Lições para o Brasil
Segundo o pesquisador Artaxo, o relatório traz duas grandes mensagens ao Brasil:
“A primeira delas é que é fundamental tratar a questão da mitigação das mudanças climáticas junto, em consonância, com a preservação da biodiversidade e junto com a redução das desigualdades socioeconômicas. O relatório deixa claro que se você tratar os três tópicos de maneira integrada a sua chance de sucesso vai ser muito mais alta”, disse o pesquisador, a ((o))eco.
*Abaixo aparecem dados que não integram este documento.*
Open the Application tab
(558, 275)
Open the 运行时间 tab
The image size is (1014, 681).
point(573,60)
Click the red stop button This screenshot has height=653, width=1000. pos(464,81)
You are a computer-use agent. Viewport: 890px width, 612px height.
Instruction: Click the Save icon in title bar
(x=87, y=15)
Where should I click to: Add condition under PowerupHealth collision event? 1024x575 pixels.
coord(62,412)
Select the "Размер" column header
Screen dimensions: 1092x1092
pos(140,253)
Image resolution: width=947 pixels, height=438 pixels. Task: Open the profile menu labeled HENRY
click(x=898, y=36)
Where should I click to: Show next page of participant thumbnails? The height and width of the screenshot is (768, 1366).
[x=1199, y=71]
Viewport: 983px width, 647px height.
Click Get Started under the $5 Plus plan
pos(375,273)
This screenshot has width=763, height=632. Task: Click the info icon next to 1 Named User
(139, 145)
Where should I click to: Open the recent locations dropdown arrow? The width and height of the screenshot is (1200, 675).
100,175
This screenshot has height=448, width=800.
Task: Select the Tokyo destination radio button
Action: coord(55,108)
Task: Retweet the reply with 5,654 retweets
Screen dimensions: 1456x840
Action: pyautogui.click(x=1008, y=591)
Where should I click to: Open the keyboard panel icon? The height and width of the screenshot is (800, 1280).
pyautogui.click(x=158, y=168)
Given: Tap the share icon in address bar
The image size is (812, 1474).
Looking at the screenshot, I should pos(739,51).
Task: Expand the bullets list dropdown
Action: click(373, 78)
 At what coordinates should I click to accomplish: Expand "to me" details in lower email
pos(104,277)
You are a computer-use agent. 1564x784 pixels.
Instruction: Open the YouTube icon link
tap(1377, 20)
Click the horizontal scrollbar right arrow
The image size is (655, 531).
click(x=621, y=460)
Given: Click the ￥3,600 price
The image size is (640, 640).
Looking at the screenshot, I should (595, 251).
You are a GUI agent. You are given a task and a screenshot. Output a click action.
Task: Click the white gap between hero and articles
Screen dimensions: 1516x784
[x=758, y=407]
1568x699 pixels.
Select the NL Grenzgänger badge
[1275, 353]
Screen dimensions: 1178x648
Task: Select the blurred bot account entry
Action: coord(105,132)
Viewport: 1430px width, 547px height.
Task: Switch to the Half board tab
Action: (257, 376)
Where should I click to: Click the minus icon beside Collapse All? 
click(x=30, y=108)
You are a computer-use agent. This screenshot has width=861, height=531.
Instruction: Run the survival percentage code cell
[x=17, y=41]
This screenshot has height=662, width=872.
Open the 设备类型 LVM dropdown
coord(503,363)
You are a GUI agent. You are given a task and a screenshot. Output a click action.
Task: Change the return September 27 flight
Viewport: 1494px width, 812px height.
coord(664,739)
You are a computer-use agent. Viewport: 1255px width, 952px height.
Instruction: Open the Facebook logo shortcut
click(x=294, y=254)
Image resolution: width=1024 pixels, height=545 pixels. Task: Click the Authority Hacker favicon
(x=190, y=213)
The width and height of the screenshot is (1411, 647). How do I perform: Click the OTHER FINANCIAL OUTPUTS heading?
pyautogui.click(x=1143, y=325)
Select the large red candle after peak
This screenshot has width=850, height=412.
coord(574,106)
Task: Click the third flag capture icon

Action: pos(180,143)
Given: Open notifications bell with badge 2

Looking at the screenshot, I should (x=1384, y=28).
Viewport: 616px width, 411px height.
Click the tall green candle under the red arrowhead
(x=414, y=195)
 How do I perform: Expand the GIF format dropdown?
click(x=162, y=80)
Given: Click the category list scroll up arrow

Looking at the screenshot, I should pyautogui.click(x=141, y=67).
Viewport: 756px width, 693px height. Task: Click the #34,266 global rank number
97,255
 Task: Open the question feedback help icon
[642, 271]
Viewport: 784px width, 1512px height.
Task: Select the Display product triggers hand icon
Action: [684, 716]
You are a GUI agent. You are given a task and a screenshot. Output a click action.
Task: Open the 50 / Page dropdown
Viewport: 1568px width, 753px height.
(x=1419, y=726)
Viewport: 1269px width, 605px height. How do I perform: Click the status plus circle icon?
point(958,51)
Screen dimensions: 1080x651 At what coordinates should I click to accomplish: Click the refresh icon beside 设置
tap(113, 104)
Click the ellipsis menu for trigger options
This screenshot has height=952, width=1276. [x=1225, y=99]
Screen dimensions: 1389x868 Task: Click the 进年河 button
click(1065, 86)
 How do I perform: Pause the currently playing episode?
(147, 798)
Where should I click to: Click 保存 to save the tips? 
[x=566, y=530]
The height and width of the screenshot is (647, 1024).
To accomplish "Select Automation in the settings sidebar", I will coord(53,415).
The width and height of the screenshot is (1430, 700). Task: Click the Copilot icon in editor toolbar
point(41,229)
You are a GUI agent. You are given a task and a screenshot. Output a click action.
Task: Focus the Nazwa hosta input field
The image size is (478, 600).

“A segunda mensagem é que muito do relatório foca na produção de alimentos, da qual o Brasil tem uma dependência econômica enorme e o relatório deixa claro que a produção de alimentos pode estar muito comprometida com as mudanças climáticas, em particular nas regiões tropicais, como o Brasil. E isto implica em ter que pensar qual é o modelo de desenvolvimento econômico que nós queremos implementar no Brasil, porque a dependência extrema como nós temos hoje do agronegócio pode ser um tiro no pé da economia brasileira”, finaliza.
A terceira e última parte do novo Relatório do IPCC, focada nas soluções para enfrentar as mudanças no clima, está prevista para ser publicada no começo de abril. A publicação final do 6º Relatório de Avaliação do Painel deve ocorrer no segundo semestre de 2022.